We can definitely hear some pattern of repetition. In both of our examples, we defined the transition probabilities and the nodes by hand. However, it is also possible to analyse a corpus and “learn” the structure to imitate a style.

Higher-order Markov Chains#

To enhance a Markov chain with memory, one calculates the probability of an ensuing event by considering the last \(n\) events instead of solely the most recent one. Such an enriched chain is termed a Markov chain with memory or an \(n^{th}\)-order Markov chain. Despite being time-homogeneous, the potential transitions can proliferate rapidly. Specifically, an \(n^{th}\)-order time-homogeneous Markov chain may necessitate up to

\[m^{n+1}\]

transitions in the most extreme scenario, where \(m\) represents the total number of states.

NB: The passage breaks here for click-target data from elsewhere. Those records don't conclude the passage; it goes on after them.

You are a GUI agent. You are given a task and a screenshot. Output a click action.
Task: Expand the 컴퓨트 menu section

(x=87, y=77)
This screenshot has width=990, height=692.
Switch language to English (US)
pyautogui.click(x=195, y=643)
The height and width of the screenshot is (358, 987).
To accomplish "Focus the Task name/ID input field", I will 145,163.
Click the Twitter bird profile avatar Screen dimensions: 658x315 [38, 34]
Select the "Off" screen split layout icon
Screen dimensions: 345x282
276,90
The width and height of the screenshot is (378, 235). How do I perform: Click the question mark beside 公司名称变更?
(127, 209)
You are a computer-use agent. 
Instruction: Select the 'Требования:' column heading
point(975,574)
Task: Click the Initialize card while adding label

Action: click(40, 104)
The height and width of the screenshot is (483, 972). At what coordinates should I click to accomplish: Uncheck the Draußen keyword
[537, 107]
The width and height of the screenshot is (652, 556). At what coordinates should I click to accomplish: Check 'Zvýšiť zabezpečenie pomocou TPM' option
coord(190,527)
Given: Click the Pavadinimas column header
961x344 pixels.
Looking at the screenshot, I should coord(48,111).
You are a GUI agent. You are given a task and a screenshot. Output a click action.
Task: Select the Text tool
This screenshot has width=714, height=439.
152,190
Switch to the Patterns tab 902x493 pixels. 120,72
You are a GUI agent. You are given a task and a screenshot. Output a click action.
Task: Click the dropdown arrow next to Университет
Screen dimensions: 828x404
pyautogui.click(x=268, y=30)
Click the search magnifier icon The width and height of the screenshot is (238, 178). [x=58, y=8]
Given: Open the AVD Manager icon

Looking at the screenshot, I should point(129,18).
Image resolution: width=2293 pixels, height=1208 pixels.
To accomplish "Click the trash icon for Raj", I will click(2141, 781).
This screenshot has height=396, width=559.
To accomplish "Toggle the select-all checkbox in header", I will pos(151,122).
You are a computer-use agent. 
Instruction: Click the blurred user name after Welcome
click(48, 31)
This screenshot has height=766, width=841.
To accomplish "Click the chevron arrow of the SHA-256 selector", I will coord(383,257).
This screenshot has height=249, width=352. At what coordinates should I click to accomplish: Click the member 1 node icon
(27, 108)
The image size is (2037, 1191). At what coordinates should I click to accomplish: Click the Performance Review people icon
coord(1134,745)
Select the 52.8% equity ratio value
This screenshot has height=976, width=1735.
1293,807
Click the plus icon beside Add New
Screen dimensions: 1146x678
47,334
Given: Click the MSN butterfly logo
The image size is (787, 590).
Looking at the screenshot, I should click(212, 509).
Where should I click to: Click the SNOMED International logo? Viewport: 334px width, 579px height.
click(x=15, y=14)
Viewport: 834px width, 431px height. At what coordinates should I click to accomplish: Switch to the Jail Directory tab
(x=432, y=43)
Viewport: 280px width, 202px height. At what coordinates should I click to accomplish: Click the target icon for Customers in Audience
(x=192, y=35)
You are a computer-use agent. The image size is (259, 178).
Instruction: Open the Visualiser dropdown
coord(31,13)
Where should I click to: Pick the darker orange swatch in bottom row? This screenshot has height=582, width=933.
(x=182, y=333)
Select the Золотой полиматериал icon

Crafting an \(n^{th}\)-order chain manually becomes exceedingly intricate when \(n\) exceeds 2. Fortunately, with today’s computational resources, learning higher-order Markov chains from existing data sets has become relatively straightforward. However, transitioning to higher-order chains doesn’t guarantee enhanced or more captivating outcomes. As the order increases, the model tends to fit more closely to the specific data set, a phenomenon known as overfitting. This condition entails nearly perfect memorization of the data set, which paradoxically diminishes the model’s capacity to generate novel and original outputs.

Learning the Chain#

Instead of defining the chain by hand, one can use a corpus of pieces and extract the transition and its probability from it. Let say we have the following piece defined by pairs of midi note and duration.

(
~notes = [
    [74, 0.5],
    [67, 0.25], [69, 0.25], [71, 0.25], [72, 0.25],
    [74, 0.5], [67, 0.5], [67, 0.5],
    [76, 0.5],
    [72, 0.25], [74, 0.25], [76, 0.25], [78, 0.25],
    [79, 0.5], [67, 0.5], [67, 0.5],
    [72, 0.5],
    [74, 0.25], [72, 0.25], [71, 0.25], [69, 0.25],
    [71, 0.5],
    [72, 0.25], [71, 0.25], [69, 0.25], [67, 0.25],
    
    [66, 0.5],
    [67, 0.25], [69, 0.25], [71, 0.25], [67, 0.25],
    [71, 0.5],[69, 1],
    
    [74, 0.5],
    [67, 0.25], [69, 0.25], [71, 0.25], [72, 0.25],
    [74, 0.5], [67, 0.5], [67, 0.5],
    [76, 0.5],
    [72, 0.25], [74, 0.25], [76, 0.25], [78, 0.25],
    [79, 0.5], [67, 0.5], [67, 0.5],
    [72, 0.5],
    [74, 0.25], [72, 0.25], [71, 0.25], [69, 0.25],
    [71, 0.5],
    [72, 0.25], [71, 0.25], [69, 0.25], [67, 0.25],
    
    [69, 0.5],
    [71, 0.25], [69, 0.25], [67, 0.25], [66, 0.25],
    [67, 1.5]
]
)

{
~notes.do ({ |pair|
    Synth(\saw_approx, [freq: pair[0].midicps, rel: 1.1]);
    pair[1].wait;
});
}.fork;

TODO

Summary#

Markov chains present a pivotal probabilistic framework for devising models capable of generating music. These models typically employ time-homogeneous, discrete Markov chains, characterized by either being memoryless or possessing minimal memory. Utilizing such chains enables the manipulation of various aspects of a musical piece, where it is advantageous to govern more abstract, high-level elements like transitions between themes. This approach can mitigate randomness and confer a more structured flow to the composition.

For instance, if a chain is tasked with controlling pitch and permits a broad range of probable transitions, the output can rapidly devolve into cacophony. Such compositions risk becoming overwhelmed by noise, ultimately lacking coherent structure and musicality.